Observability

Logging
Runtime diagnostics output
Available metrics
IoT Edge Metrics collector
OpenTelemetry
Prometheus

Logging

Logging can be configured using the --ll command line argument. It allows to set a desired log level. More fine grained logging can be configured using an appsettings.json file as per .net documentation.

It is also possible to enable more detailed logging of the OPC UA stack using the --sl option.

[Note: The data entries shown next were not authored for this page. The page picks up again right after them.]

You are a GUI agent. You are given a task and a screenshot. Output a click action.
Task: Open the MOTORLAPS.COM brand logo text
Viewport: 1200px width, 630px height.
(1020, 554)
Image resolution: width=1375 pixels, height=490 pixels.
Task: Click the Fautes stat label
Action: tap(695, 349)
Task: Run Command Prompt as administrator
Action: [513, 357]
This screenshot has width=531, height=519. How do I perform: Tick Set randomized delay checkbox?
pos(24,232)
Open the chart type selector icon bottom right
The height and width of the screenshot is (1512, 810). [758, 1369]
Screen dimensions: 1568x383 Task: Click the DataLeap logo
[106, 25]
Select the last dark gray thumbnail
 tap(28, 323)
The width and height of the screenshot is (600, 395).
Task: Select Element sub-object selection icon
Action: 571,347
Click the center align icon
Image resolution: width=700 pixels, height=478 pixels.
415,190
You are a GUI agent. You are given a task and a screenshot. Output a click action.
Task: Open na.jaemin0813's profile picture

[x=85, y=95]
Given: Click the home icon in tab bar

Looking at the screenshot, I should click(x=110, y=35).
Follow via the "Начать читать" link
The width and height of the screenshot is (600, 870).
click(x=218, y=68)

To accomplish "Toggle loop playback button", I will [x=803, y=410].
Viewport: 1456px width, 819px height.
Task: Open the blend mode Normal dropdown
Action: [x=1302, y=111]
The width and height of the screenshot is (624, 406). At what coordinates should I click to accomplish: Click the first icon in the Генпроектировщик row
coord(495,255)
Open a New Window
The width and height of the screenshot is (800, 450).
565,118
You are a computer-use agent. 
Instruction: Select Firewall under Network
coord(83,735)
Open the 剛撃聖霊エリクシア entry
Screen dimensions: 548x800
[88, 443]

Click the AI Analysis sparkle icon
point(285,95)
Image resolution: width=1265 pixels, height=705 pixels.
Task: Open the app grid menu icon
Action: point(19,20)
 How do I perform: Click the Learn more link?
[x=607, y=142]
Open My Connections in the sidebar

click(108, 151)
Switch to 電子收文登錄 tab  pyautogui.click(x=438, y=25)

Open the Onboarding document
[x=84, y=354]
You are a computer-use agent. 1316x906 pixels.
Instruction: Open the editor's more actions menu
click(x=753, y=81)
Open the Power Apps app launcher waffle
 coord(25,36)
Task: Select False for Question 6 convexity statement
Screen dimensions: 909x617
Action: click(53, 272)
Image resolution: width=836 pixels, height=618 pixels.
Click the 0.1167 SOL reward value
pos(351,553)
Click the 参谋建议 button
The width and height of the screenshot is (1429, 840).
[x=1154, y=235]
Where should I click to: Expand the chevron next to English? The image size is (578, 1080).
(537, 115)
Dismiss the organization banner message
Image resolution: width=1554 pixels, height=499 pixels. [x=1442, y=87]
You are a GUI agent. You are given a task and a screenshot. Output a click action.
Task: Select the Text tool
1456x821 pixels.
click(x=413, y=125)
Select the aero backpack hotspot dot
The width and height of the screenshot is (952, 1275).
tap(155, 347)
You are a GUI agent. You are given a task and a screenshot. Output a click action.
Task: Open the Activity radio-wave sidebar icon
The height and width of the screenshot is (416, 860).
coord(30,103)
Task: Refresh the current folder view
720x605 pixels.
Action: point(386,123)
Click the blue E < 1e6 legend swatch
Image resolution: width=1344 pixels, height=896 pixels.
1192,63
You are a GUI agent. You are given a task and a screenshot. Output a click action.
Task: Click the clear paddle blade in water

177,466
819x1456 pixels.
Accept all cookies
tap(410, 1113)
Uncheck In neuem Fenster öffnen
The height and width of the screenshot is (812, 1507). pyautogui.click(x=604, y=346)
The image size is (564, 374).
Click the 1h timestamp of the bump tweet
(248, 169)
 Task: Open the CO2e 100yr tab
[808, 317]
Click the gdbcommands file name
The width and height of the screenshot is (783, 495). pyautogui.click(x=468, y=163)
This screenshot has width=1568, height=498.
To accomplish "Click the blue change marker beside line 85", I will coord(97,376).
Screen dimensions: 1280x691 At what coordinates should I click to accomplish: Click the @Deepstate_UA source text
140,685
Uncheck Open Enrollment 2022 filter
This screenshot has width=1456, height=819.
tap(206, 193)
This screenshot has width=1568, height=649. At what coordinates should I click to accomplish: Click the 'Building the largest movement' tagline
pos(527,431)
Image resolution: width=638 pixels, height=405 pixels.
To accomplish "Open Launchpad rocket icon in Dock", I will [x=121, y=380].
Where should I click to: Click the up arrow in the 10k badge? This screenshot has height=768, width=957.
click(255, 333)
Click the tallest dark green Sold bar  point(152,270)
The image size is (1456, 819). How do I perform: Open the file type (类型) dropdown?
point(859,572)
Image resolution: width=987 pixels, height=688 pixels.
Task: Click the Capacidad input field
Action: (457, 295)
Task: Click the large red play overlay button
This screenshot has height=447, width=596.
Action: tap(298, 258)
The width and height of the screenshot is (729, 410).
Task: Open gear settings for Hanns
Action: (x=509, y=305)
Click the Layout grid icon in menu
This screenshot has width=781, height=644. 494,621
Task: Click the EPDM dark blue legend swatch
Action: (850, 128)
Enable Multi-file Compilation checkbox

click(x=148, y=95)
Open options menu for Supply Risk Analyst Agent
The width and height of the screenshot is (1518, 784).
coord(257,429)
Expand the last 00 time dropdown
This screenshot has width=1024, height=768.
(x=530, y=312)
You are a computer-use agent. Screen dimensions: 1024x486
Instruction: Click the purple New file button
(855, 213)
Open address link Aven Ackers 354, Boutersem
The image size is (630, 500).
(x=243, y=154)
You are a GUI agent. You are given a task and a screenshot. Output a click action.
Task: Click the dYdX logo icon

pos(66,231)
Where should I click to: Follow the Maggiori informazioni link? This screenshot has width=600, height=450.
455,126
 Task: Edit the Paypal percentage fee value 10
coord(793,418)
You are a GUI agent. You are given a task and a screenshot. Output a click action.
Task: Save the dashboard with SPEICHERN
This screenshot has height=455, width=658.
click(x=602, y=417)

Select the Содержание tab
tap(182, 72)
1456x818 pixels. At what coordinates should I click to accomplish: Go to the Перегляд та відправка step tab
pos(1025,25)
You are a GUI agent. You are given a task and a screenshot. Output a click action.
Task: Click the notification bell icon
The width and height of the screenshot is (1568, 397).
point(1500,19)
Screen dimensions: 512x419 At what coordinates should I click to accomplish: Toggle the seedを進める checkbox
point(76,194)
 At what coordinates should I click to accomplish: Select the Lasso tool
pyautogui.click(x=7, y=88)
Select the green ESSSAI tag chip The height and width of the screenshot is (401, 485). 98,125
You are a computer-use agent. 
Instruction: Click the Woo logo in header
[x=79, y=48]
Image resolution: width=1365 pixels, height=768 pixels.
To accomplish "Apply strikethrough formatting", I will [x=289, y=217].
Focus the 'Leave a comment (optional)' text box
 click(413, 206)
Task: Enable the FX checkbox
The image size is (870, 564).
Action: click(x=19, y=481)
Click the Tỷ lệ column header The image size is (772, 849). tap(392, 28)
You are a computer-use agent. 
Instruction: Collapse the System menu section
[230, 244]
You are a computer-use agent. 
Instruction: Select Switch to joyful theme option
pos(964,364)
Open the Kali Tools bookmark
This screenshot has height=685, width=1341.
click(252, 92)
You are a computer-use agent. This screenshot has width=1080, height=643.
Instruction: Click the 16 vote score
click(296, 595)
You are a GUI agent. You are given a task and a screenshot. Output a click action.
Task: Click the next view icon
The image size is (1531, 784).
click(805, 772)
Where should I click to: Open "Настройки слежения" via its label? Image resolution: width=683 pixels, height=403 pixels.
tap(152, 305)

To get the logs the iotedge command line utility can be used. Run the following from the local command line:

iotedge logs -f <container name>

These logs contain the current state of operation and can be used to narrow down an issue.

Additionally, logs from edge modules can be fetched via direct methods describes how to fetch and upload logs from Edge modules.

Runtime diagnostics output

The OPC Publisher emits metrics through its Prometheus endpoint (/metrics). To learn more about how to create a local metrics dashboard for OPC Publisher V2.7, refer to the tutorial here.

To measure the performance of OPC Publisher, the di parameter can be used to print metrics to the log in the interval specified (in seconds). Using --pd=Events the diagnostics information can instead be emitted to a topic or to IoT Hub. The routing or topic can be configured using the --dtt command line option.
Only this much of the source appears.